AI in Finance

Which Claude for Which Finance Process — And What Has to Be True Underneath

Matt Kopiec
by Matt Kopiec
June 8, 2026
-
8 min read

A working guide for finance leaders past the question of whether AI is useful, and into the harder one of what to deploy, where, and on top of what.


Every CFO I've spoken to in the last six months has asked me a version of the same question. They've sat through three vendor demos. Their CEO forwarded a LinkedIn post about agents. A controller is pestering them about whether the team should be using Claude or ChatGPT or both. They have, in their words, an AI strategy problem.

They don't. They have a which AI, where, and on top of what problem. That's the question this piece answers.

I'll do three things. First, characterise the five distinct ways Claude shows up in a finance function — not as products, but as capabilities, because product names change and the capabilities don't. Second, match those capabilities to the three categorically different kinds of work every finance team does. Third — and this is the part most pieces in this category skip — name the precondition that determines whether any of it actually works.

That last one matters more than the first two combined. The reason most AI-in-finance projects fail isn't a wrong deployment choice. It's a right deployment choice on a foundation that wasn't ready, and nobody told the CFO before the contract was signed.

Part one: five capabilities, not one product

The mistake almost every finance leader makes is treating "Claude" as a single thing. It's five different deployment modes with different build costs, different risk profiles, and different appropriate uses. They look superficially similar in a demo. They are not similar in production.

1. Conversational AI — the chatbot capability. A person opens a browser, types a question, gets an answer. No persistence, no system access, no integration. The obvious example: claude.ai. Cost to deploy: zero. Risk: low, because nothing leaves the conversation. The right use is individual analysts learning the tool, one-off questions, and exploratory drafting on data the analyst pastes in. The wrong use is anything touching real numbers from your actual systems — copy-paste introduces error and breaks audit trail. Most "we're using AI" stories in finance today are this, and most of them shouldn't be.
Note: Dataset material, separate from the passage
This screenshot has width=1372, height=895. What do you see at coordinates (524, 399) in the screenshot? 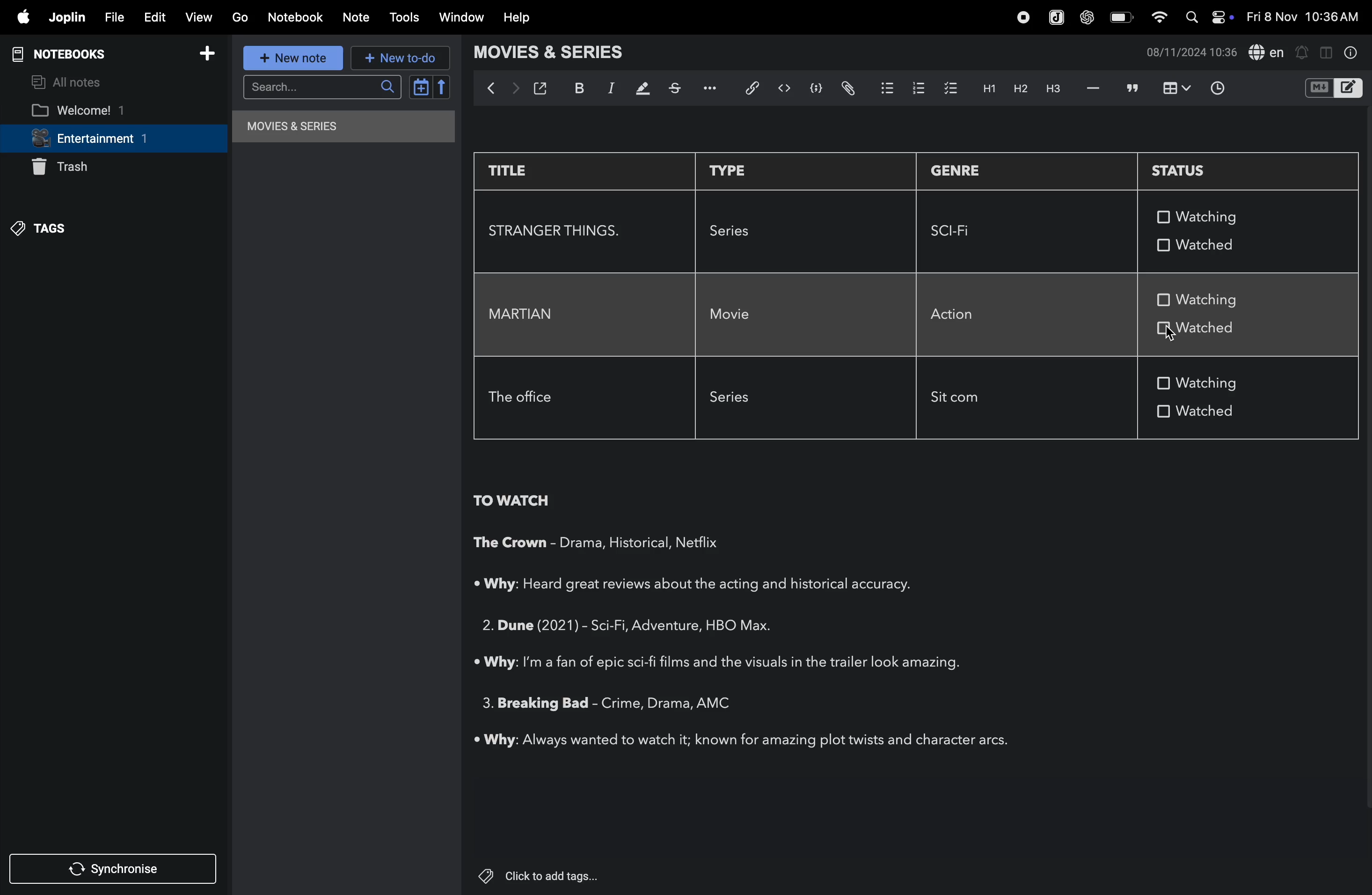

2. Human-in-the-loop assistance — the Cowork capability. An analyst works with the AI on a project that spans hours or days, with file access, multi-step reasoning, and persistent context. The human still drives every step; the AI removes the friction. The example: Claude Cowork. Cost to deploy: a license and an analyst's time to learn the workflow. Risk: contained, because the human reviews every output. The right use is M&A due diligence, board pack preparation, deep-dive analysis on a specific question, FP&A work where the analyst owns the answer but wants to move faster. The wrong use is anything that runs the same way every month — you'll waste analyst hours doing what should have been automated.
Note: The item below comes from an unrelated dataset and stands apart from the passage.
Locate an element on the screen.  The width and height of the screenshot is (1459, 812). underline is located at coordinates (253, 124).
3. Natural-language system access — the connector capability. The AI reaches into your actual systems — your ERP, your accounting system, your data warehouse, your CRM, your planning tools — and answers questions on real data. The user types "what's our cash by entity?" and the AI queries the source. The example: Claude with MCP connectors. Cost to deploy: real integration work, plus permissioning and audit setup. Risk: medium — the AI sees real data, so access controls and audit trail matter. The right use is self-serve analytics for non-finance users, ad hoc data questions during close, and exploratory analysis on live data. The wrong use is any process where the data underneath is dirty, because the AI will confidently surface confident-sounding nonsense.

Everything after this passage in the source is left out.